Die Schlagkraft einer unternehmerisch denkenden und handelnden Einheit entlang gemeinschaftlicher Ziele ist nicht zu unterschätzen. In unseren Projekten konnten wir beobachten, dass sich über die Verzahnung der taktischen Planung mit der operativen Logistik weitere Verbesserungen realisieren ließen, die zur Kosten- und Bestandssenkung beitragen.
- Systemische Umsetzung in digitalen Zwillingen und Control Tower
Die oben genannten Leitlinien von Supply-Chain-Design, Visibility und Organisation entfalten das maximale Potenzial, wenn sie systemgestützt und automatisiert ablaufen. Hierzu setzen sich vermehrt digitale Zwillinge und Control Tower der Supply Chain durch, in denen sich Informationen bündeln lassen. Unternehmen profitieren hier von der ganzheitlichen Sichtweise auf die Supply Chain – vorausschauend, bewertend und mit Ableitung von Handlungsempfehlungen. So werden Entscheidungen nicht mehr isoliert für eine Funktion (etwa Logistik) oder nur für einen Teilbereich (z.B. einen Markt) getroffen.
Digitale Zwillinge erlauben es, langfristige Engpässe frühzeitig zu erkennen bzw. vorherzusagen. Über verschiedene Planungsszenarien und proaktive Risikomanagementkonzepte steuern Unternehmen, die diese Konzepte und Technologien einsetzen, Krisen wie auch das tägliche Geschäft deutlich besser. Gerade die Verstetigung des gesamten Prozesses erlaubt es, Volatilität und damit Firefighting auf ein Minimum zu reduzieren, und damit schließt sich der Kreis.

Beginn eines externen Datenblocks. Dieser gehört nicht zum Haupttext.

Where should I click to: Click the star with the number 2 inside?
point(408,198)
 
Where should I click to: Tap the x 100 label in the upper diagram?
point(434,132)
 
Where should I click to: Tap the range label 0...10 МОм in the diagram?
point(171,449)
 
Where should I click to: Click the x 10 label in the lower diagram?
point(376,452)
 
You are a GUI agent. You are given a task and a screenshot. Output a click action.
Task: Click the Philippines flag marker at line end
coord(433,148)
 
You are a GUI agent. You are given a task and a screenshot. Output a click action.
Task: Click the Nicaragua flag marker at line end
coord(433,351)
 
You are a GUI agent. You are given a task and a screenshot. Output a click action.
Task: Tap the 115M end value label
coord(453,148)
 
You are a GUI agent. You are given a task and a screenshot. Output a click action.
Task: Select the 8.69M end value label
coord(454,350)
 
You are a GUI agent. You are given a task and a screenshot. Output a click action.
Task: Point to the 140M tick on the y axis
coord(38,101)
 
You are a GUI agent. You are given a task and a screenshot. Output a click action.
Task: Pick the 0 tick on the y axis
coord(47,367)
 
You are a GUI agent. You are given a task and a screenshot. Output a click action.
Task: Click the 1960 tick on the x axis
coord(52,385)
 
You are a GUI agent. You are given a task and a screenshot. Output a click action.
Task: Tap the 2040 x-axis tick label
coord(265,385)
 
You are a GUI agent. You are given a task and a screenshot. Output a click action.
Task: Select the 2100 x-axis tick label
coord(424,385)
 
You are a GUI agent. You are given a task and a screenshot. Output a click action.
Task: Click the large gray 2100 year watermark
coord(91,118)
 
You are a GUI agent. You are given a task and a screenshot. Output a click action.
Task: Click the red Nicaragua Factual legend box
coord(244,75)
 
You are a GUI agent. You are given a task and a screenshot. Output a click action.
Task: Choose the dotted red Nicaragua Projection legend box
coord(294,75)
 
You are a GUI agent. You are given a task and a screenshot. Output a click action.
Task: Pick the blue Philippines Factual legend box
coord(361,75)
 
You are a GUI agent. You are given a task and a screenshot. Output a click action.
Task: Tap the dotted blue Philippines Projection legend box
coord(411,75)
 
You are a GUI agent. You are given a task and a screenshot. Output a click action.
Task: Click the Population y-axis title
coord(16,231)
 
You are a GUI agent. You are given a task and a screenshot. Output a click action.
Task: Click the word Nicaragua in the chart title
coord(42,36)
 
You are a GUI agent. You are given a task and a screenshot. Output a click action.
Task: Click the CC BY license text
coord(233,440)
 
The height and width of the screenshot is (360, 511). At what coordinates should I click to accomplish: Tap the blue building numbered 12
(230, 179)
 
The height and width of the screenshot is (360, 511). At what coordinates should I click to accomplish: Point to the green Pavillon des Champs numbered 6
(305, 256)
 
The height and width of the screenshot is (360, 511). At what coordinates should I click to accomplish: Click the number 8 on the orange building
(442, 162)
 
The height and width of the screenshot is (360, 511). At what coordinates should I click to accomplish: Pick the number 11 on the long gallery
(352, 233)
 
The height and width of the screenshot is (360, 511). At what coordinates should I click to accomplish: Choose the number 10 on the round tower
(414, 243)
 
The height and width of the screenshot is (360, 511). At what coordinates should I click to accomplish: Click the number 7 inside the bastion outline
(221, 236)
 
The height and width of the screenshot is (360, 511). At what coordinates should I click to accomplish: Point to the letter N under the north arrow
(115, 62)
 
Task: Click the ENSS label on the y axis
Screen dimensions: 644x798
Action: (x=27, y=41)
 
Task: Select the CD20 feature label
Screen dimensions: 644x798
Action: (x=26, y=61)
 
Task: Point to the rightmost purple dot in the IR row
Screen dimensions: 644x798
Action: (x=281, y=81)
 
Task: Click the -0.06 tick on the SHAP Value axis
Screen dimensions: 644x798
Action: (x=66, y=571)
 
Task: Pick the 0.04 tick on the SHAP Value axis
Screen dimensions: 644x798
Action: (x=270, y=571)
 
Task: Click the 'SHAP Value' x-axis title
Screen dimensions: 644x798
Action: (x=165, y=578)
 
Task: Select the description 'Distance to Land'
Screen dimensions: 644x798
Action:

Ob nun entlang aller vier Leitlinien gearbeitet wird oder man mit den strategisch-konzeptionellen Themen beginnt: Es setzt ein Umdenken im Zusammenspiel von Logistik und Supply Chain ein. Die oben genannten Markttrends werden sich weiter fortsetzen, sowohl in der Kundenzentriertheit als auch in der Störungsanfälligkeit der durchoptimierten Lieferketten. Unternehmen, die den Trend jetzt aufgreifen und umsetzen, investieren in ihre zukünftige Wettbewerbsfähigkeit.